» **Data listing**
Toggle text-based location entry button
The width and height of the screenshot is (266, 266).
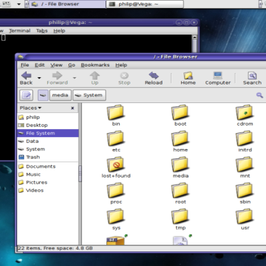(27, 95)

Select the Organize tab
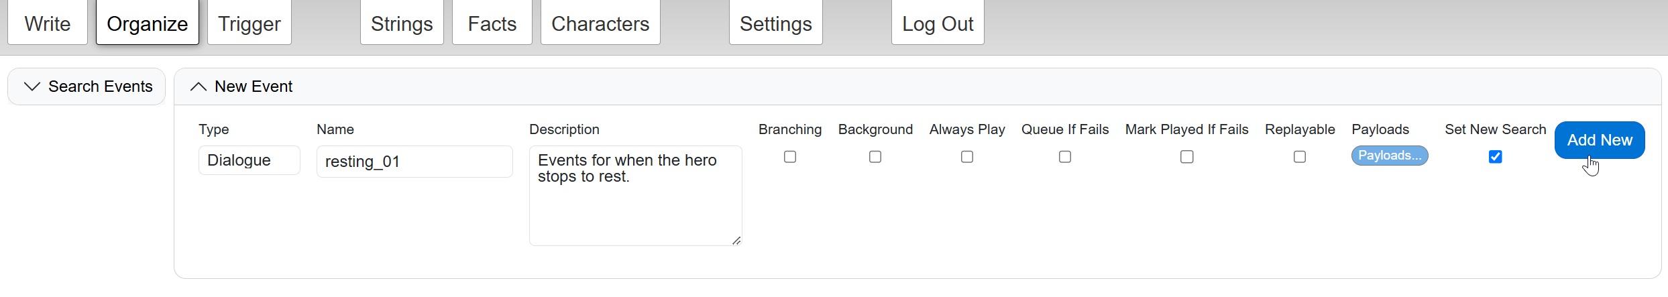point(148,23)
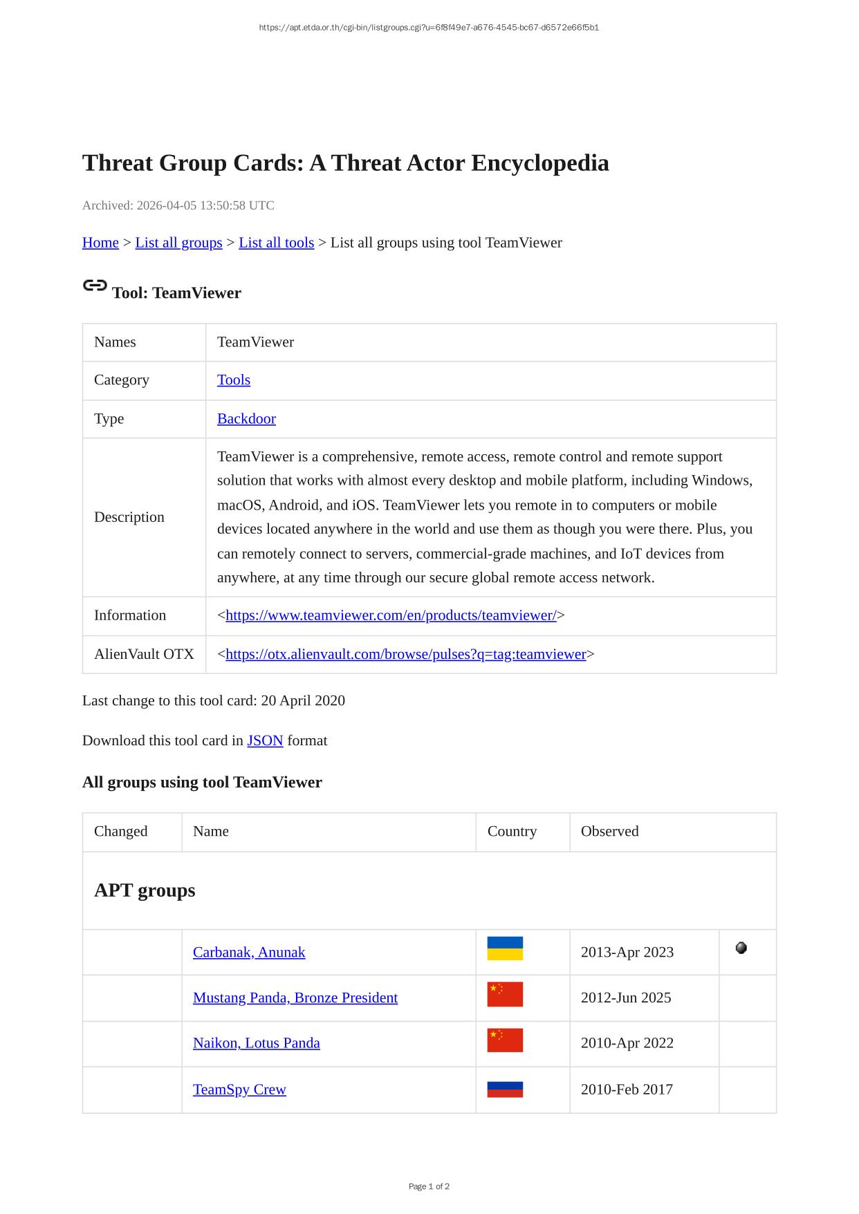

» **Work task**
Line by line, print the records above exactly, skipping each picture.

» **Answer section**
Toggle text-based location entry button
The width and height of the screenshot is (266, 266).
(27, 95)

Select the Organize tab
point(148,23)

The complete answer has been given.